There are a couple of passages in the article, or perhaps they are in linked articles there, that say he was suspended at least three times in one school year, that he had a screwdriver that a policeman described as a “burglary tool” in one of those episodes, etc.
One quibble: When I think of “black culture”, I don’t want to think “absentee fathers” and “lots of crime” and “everybody’s poor”; I want to think jazz and “soul food. Then there’s “thug culture” or “gang culture”, which more correctly describes this guy.
I've heard that as well. As Angela Corey said, it doesn't matter.
What matters is what he was seen doing that night, and how he chose to deal with being noticed by a neighborhood watch Captain.
His choice was violence. Dumb move, illegal move, and then compounded by trying to take Zimmerman's gun in a tug of war. All his choices that night are what makes Martin responsible for his own death.
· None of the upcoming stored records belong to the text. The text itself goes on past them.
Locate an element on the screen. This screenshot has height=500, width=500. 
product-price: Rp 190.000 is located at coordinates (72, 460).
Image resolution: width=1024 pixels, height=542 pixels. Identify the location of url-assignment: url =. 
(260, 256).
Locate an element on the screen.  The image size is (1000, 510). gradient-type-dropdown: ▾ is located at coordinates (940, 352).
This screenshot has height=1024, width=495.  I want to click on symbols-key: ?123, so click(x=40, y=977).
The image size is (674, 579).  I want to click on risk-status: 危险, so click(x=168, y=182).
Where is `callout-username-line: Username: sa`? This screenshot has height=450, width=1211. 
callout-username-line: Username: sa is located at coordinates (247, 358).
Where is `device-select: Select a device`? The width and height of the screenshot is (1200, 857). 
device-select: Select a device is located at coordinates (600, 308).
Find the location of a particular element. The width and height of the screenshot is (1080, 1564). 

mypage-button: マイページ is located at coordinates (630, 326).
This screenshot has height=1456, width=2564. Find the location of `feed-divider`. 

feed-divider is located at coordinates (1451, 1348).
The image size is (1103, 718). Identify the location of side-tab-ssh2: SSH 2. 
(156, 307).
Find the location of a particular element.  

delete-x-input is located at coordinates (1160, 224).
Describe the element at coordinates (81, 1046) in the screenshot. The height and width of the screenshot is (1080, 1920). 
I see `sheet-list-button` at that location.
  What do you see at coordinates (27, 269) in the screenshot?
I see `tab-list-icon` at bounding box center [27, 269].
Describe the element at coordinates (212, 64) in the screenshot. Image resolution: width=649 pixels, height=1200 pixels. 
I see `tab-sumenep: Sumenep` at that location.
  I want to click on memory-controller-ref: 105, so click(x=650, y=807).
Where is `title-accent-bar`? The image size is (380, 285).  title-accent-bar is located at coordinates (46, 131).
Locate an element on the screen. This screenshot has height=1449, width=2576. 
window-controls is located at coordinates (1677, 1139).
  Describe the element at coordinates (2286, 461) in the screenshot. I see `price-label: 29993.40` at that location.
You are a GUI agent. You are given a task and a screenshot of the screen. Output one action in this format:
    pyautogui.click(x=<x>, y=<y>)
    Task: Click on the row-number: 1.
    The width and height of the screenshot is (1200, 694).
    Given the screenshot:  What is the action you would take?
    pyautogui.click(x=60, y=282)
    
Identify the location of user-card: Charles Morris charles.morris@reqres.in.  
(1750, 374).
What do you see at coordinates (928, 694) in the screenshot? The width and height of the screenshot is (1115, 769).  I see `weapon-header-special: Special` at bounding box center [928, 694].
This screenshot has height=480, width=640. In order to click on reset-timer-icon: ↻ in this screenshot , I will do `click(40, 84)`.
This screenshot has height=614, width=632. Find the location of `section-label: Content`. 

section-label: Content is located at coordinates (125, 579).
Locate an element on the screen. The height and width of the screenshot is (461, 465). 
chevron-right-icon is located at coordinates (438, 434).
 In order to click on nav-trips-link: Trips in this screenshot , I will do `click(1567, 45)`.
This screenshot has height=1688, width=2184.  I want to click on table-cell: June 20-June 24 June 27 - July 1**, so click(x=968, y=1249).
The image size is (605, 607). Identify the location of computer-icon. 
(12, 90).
I’m with you on the thug culture, when I think of black culture I want to remember Nipsy Russell, Flip Wilson, Sam Cooke, Chuck Berry, Louis Armstrong, Sammy Davis Jr., Clyde McPhatter, Jackie Wilson, The Ink Spots, barbecued ribs, fried catfish, the sound of gospel music on a moonlit night rolling over the hills from the little church a mile from our house when I was a boy and a host of other wonderful things, I don’t want it to mean violence. I worked in the hot sun with black people when I was growing up back in the fifties, we didn’t hate each other! We may not have had a perfect relationship but we didn’t hate each other. We didn’t fear black people and they didn’t fear us. We often helped each other but we did NOT fear each other. My father was the sort that Eric Holder would call a racist but I never knew him to do anything unkind to a black person, in fact I think that in reality he would help a black person at least as quickly as he would help a white person. Yes, he felt that as a white man he was superior but never, not once did he ever do anything unkind to anyone because of race, at least not that I ever learned of. I often heard him defend black people to my brothers and me and he sometimes talked of how the farmers of his youth (born in 1913) took advantage of black people.